I don't have too much to say about this one; it just sounds good. Historical fiction. Murder. It makes me think of the academic, knowledge-seeking murder mystery aesthetic of Stalking Jack the Ripper by Kerri Maniscalo mixed with the lighthearted, magic-infused politics and society of Spellbreaker by Charlie N. Holmberg.


Two books I really enjoyed. This will either be middle of the road or an exciting surprise.


A movie-adaptation moment, if I may:

The Vampire Academy has been revived from the ashes of that (terrible) movie and is now a new series on Peacock!

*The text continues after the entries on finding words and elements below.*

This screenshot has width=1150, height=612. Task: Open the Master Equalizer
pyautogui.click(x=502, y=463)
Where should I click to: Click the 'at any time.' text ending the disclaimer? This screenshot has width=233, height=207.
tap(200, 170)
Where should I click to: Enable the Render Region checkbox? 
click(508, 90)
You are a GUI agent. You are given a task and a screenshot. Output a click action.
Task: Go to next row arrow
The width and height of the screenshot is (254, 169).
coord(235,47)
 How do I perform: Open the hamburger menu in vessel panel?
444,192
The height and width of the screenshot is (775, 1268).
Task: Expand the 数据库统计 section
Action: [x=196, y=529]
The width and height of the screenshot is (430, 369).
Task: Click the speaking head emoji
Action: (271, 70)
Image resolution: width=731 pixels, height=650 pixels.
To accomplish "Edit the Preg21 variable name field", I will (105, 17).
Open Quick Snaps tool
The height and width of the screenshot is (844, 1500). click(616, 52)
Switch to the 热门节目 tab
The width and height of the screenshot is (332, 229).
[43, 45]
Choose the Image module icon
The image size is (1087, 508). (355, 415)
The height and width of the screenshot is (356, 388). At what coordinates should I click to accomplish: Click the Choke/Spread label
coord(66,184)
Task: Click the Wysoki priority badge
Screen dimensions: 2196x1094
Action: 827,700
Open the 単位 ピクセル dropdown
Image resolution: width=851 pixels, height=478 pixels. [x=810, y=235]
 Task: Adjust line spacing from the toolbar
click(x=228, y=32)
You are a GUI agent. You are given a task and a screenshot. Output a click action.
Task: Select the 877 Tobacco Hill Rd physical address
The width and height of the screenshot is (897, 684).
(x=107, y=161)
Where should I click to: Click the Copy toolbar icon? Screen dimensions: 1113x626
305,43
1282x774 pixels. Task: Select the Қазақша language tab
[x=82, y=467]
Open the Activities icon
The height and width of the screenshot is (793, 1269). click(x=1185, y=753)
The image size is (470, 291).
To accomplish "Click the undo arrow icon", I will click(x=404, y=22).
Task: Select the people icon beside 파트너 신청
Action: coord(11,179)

So far so good. I thought I'd be more upset about their "slightly" different Dimitri portrayal, but I'm not mad about it. The actor lost the creepy Russian, possibly-evil, Dracula-hair look, but we've got a more conventionally attractive actor who's fun to watch and good at portraying that tough-guy, stoically a softie thing.


The show is dropping the ball on the romantic build up... but it's the equivalent of a YA novel, so you can't fault it too much.


The diverse cast is definitely a nice upgrade from the book AND the movie. I love the actor who plays Rose. She comes across tough without it being her whole personality (again, unlike the movie).


Peacock is free! Episode release day (Thursday) is getting me through my week.

 

TBH this list feels lacking. My brain is screaming "Give me vampires or give me death!" Or whatever the undead version of that request is.


I'm on the hunt for vampire villain romances. Something much darker than what When Life Gives You Vampires had to offer. The only thing scary about that one was how it normalized fat-shaming and shoved "you must forgive and forget toxic people" down my throat.


It is Spooky Season after all. Sometimes it's better to cut someone out of your life.